Abstract
Random fields are popular models in statistics and machine learning for spatially dependent data on Euclidian domains. However, in many applications, data is observed on non-Euclidian domains such as street networks. In this case, it is much more difficult to construct valid random field models. In this talk, we discuss some recent approaches to modeling data in this setting, and in particular define a new class of Gaussian processes on compact metric graphs. The proposed models, the Whittle-Matérn fields, are defined via a fractional stochastic partial differential equation on the compact metric graph and are a natural extension of Gaussian fields with Matérn covariance functions on Euclidean domains to the non-Euclidean metric graph setting. We discuss various properties of the models, and show how to use them for statistical inference. Finally, we illustrate the model via an application to modeling of traffic data.
Brief Biography
David Bolin is an Associate Professor of statistics in the CEMSE Division at KAUST. He is leading the research group Stochastic Processes and Applied Statistics, which focuses on statistical methodology for stochastic processes and random fields based on stochastic partial differential equations.
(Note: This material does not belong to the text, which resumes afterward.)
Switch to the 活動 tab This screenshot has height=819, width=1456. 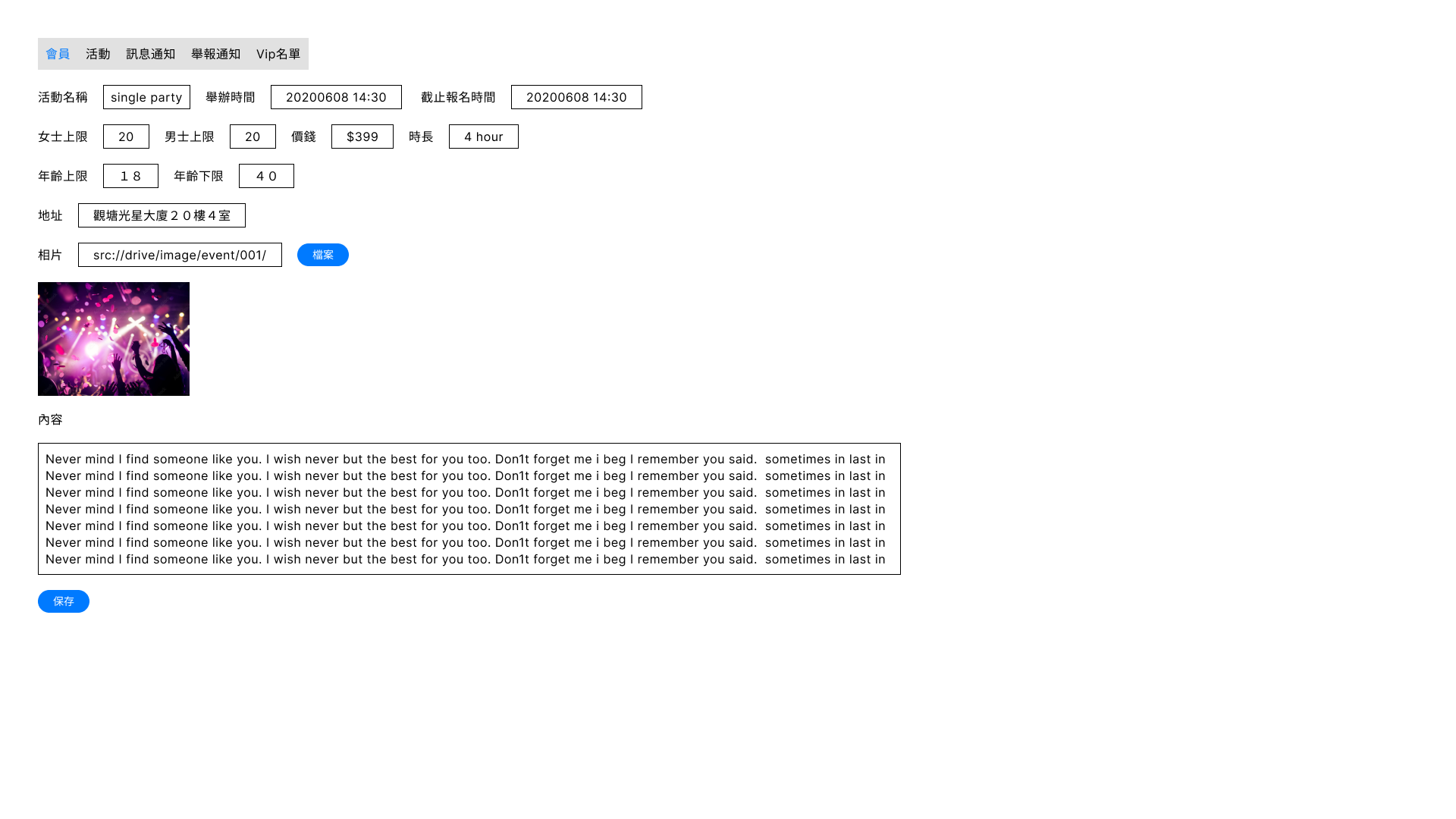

David Bolin received his Ph.D. degree in mathematical statistics from Lund University in 2012. Before moving to KAUST, he was an Associate Professor in mathematical statistics at the University of Gothenburg. He was awarded with the Cramér price in 2013, is an elected member of the International Statistical Institute (ISI) since 2020, and received the Early Investigator Award by the Section of Statistics and the Environment of the American Statistical Association in 2022.